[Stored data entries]
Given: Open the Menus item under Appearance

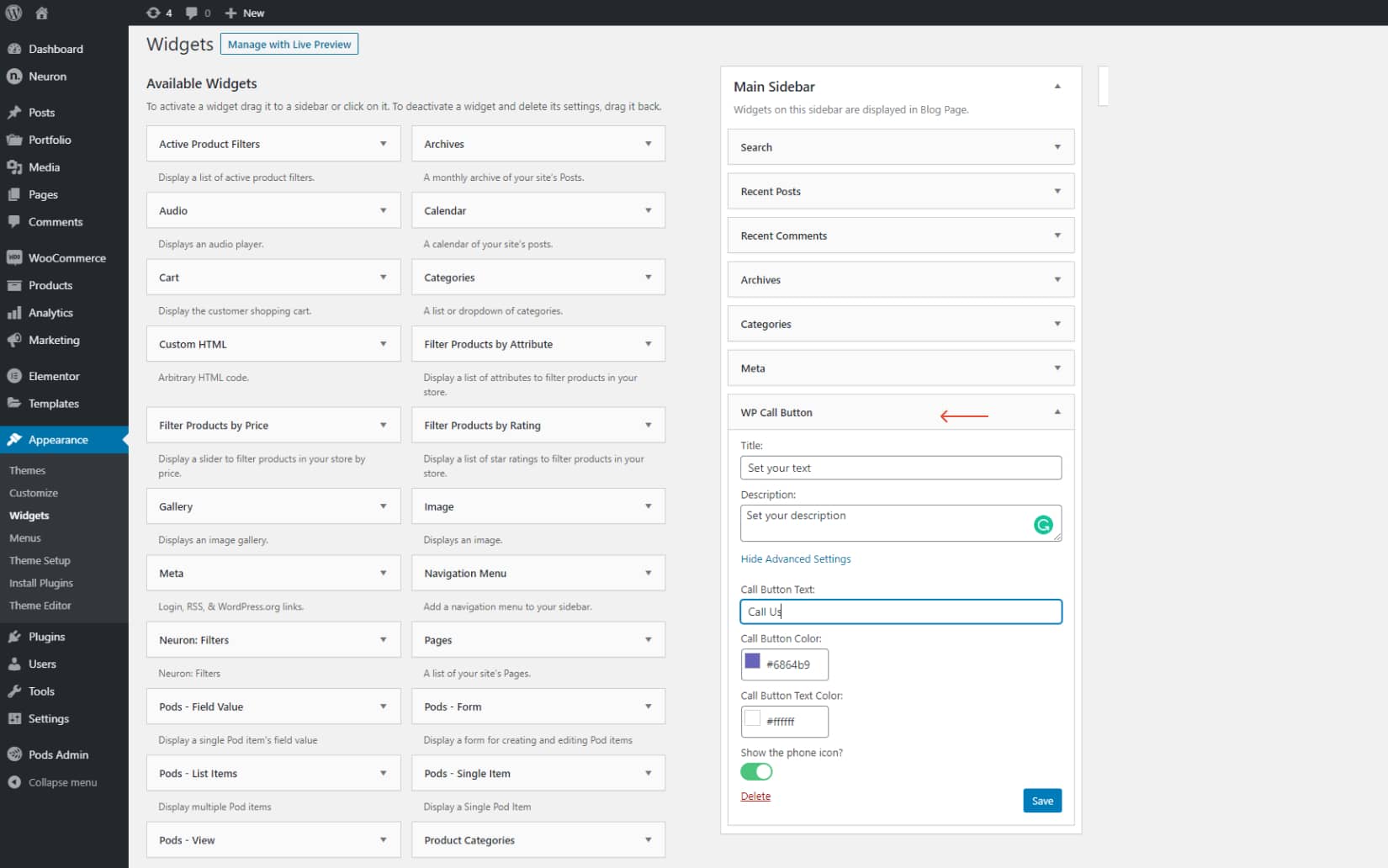Looking at the screenshot, I should tap(24, 537).
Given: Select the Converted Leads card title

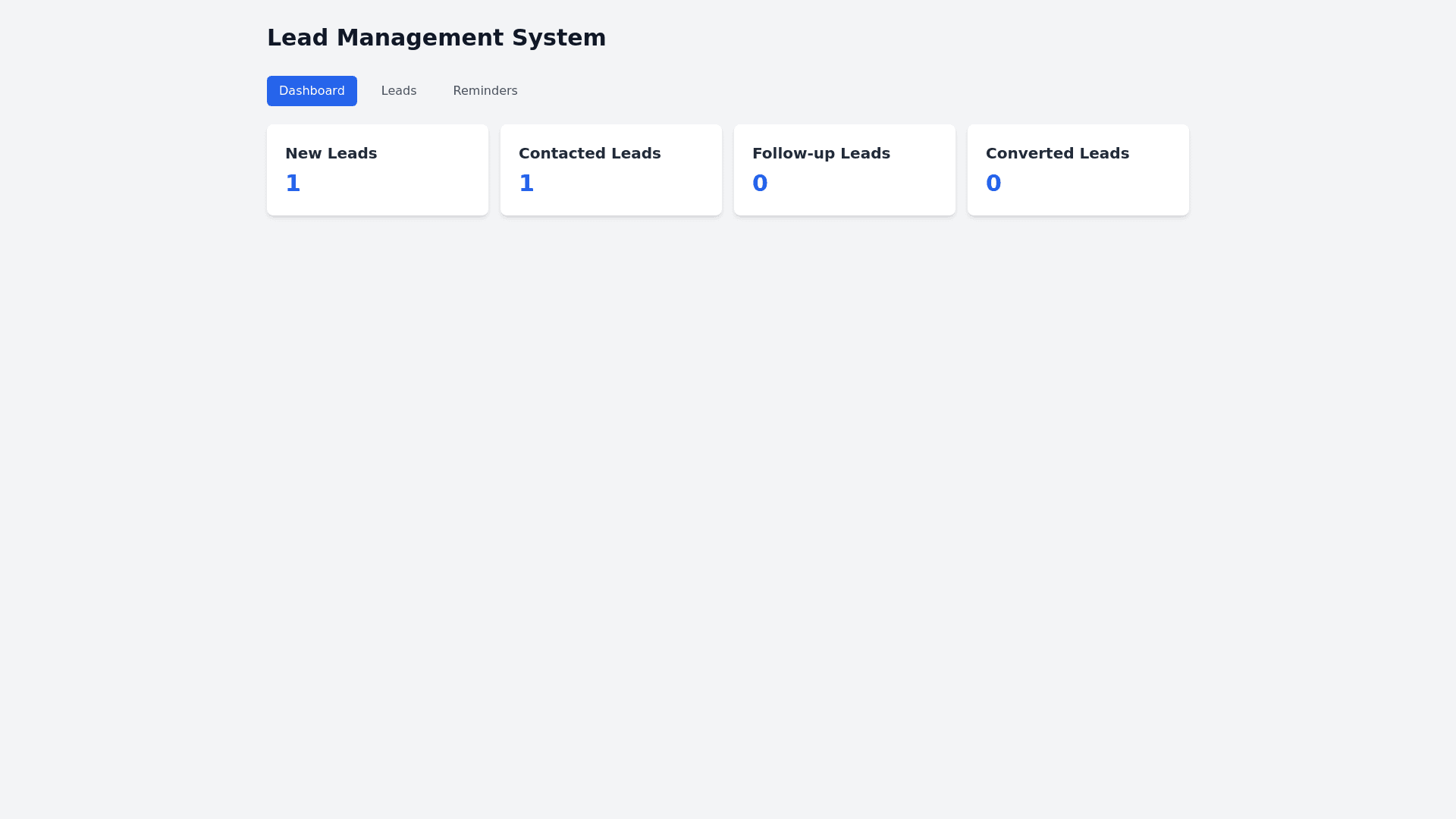Looking at the screenshot, I should [x=1057, y=153].
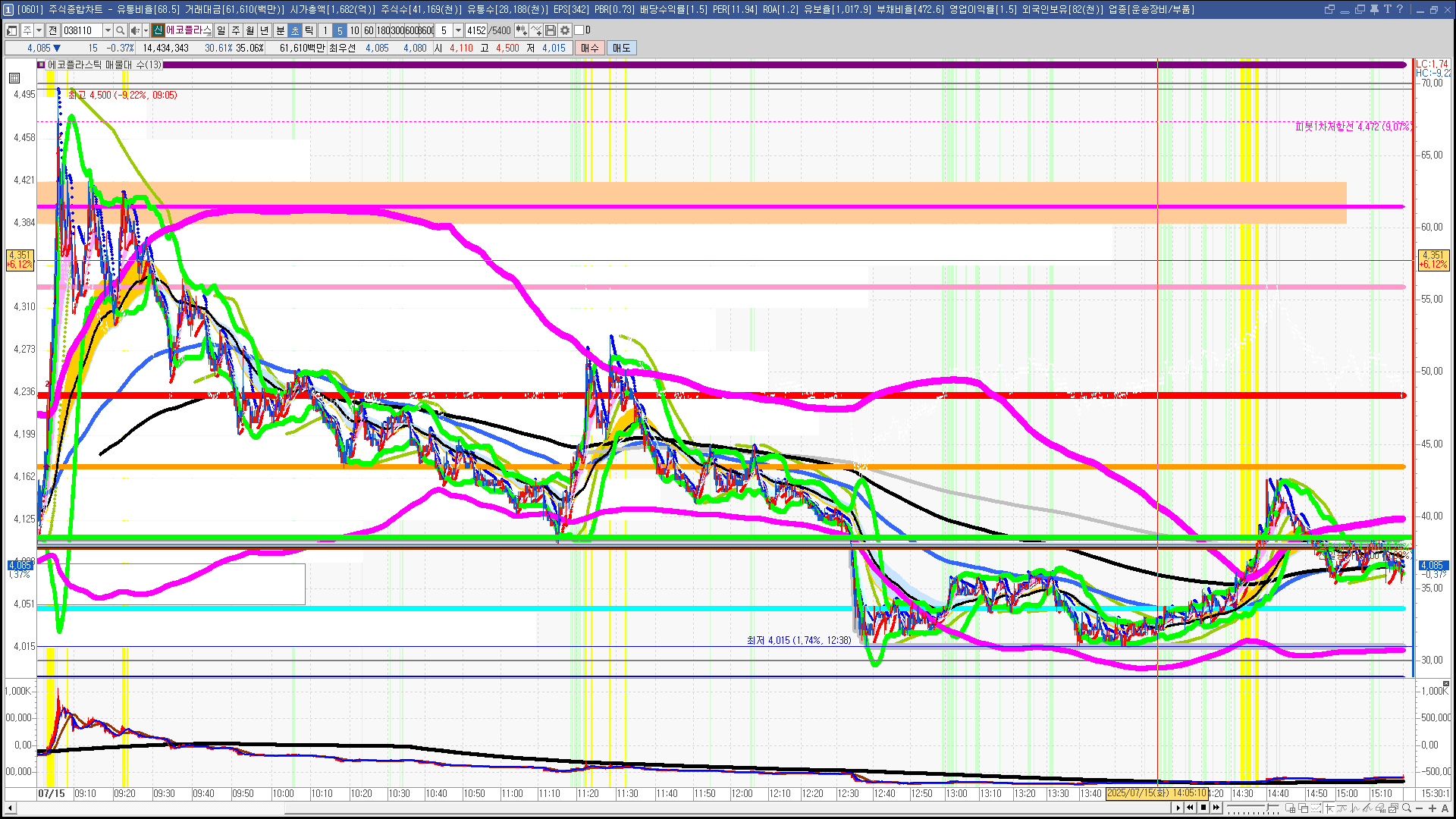Click the save chart floppy disk icon
1456x819 pixels.
click(551, 30)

* Requirement *
Please print the data above in its entirety, exactly, but without any picture.

* Task response *
Given: Open the Menus item under Appearance

Looking at the screenshot, I should tap(24, 537).
Given: Select the Converted Leads card title

Looking at the screenshot, I should [x=1057, y=153].
Click the save chart floppy disk icon
1456x819 pixels.
click(551, 30)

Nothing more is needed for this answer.